MVP architecture for local AI products follows a three-layer stack:
1. **Interface layer** (web app, WhatsApp bot, USSD menu): Minimal viable UX
2. **Inference layer** (local model or API): Enough capability for core use case
3. **Data layer** (user data, interactions, feedback): Capture everything
The temptation is to build a beautiful interface with weak AI inside. Don't. Users forgive ugly interfaces when the AI works.

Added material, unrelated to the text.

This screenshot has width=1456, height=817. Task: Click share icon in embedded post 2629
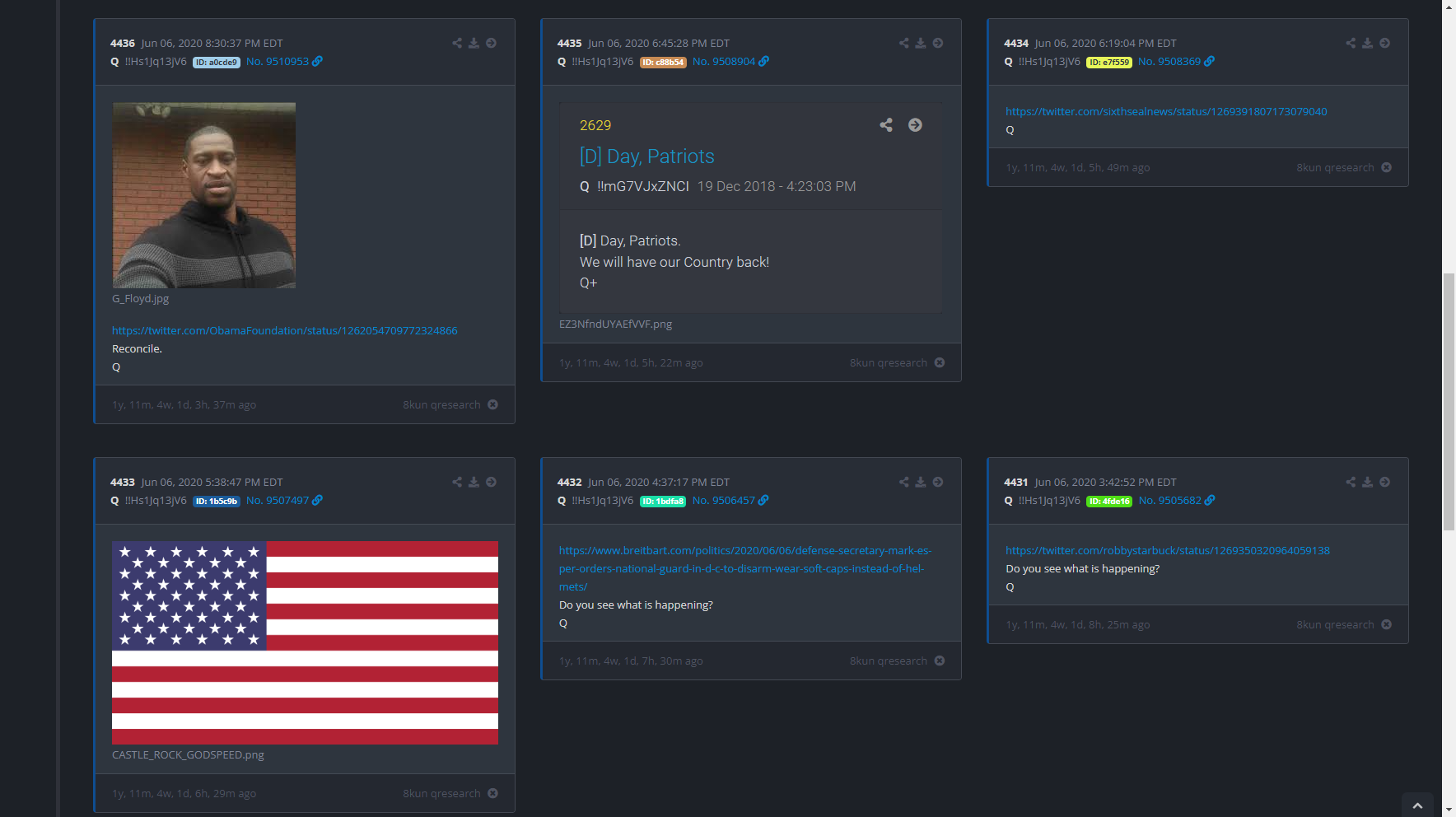pyautogui.click(x=886, y=125)
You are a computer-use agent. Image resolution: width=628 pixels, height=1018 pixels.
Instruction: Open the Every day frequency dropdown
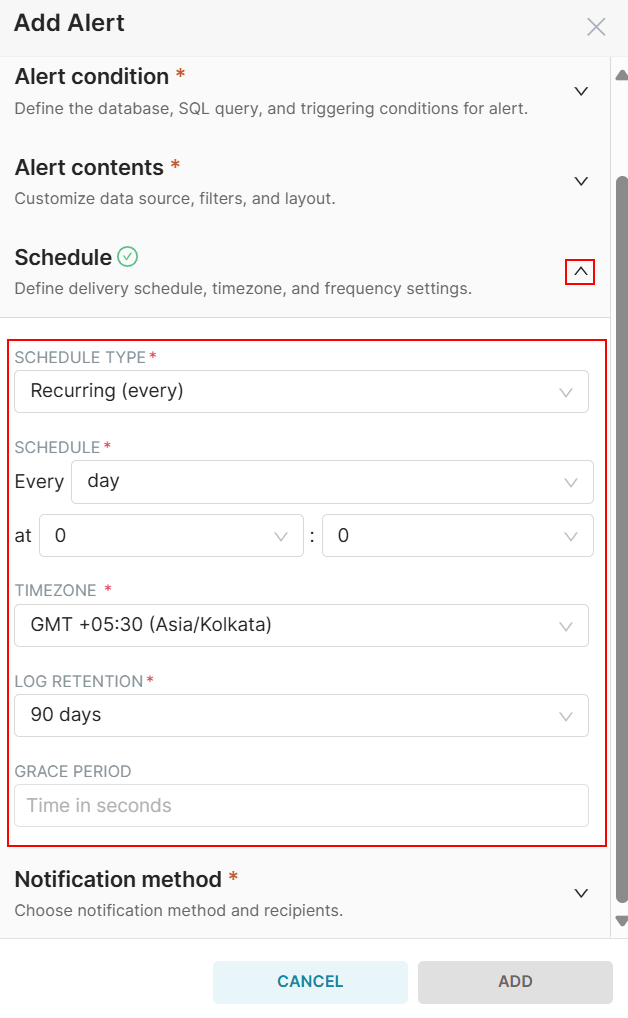click(x=332, y=481)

They don't forgive beautiful interfaces that produce wrong outputs.
```python
# MVP architecture: Local model serving with basic web interface
# This is a minimal but functional structure
"""
MVP Stack:
- Backend: FastAPI (lightweight Python web framework)
- Model: Llama-based model via Ollama or llama.cpp
- Interface: Basic HTML/JS or Telegram bot
- Data: SQLite for MVP (upgrade to Postgres when you have traction)
"""
# mvp/app.py - Core MVP structure
from fastapi import FastAPI, HTTPException
from pydantic import BaseModel
from typing import Optional
import sqlite3
import ollama
app = FastAPI()
class UserRequest(BaseModel):
user_id: str
query: str
context: Optional[str] = ""
class UserResponse(BaseModel):
response: str
tokens_used: int
latency_ms: int
def init_db():
"""Initialize SQLite database for MVP data capture"""
conn = sqlite3.connect('mvp_data.db')
c = conn.cursor()
c.execute('''
CREATE TABLE IF NOT EXISTS interactions (
id INTEGER PRIMARY KEY AUTOINCREMENT,
user_id TEXT,
query TEXT,
response TEXT,
tokens_used INTEGER,
latency_ms INTEGER,
created_at TIMESTAMP DEFAULT CURRENT_TIMESTAMP
)
''')
conn.commit()
return conn
db_conn = init_db()
@app.post("/api/query", response_model=UserResponse)
async def process_query(request: UserRequest):
"""Core MVP endpoint: receive query, return AI response"""
import time
start = time.time()
try:
# Call local model
full_prompt = f"Context: {request.context}\n\nQuery: {request.query}"
response = ollama.generate(
model='llama3.2:3b', # Small model for MVP speed
prompt=full_prompt,
options={'num_predict': 512} # Limit output tokens
)
latency = int((time.time() - start) * 1000)
# Log interaction
c = db_conn.cursor()
c.execute('''
INSERT INTO interactions
(user_id, query, response, tokens_used, latency_ms)
VALUES (?, ?, ?, ?, ?)
''', (request.user_id, request.query, response['response'],
response['eval_count'], latency))
db_conn.commit()
return UserResponse(
response=response['response'],
tokens_used=response['eval_count'],
latency_ms=latency
)
except Exception as e:
raise HTTPException(status_code=500, detail=str(e))
# Run with: uvicorn mvp.app:app --host 0.0.0.0 --port 8000
```
The MVP should answer three questions within 4-6 weeks of launch:
1. Do users actually have this problem? (Engagement data)
2. Does our solution address it? (Outcome metrics)
3. Will they pay? (Conversion to paid tier)
If you can't answer these questions by week six, the MVP isn't minimal enough—you're building features before validating.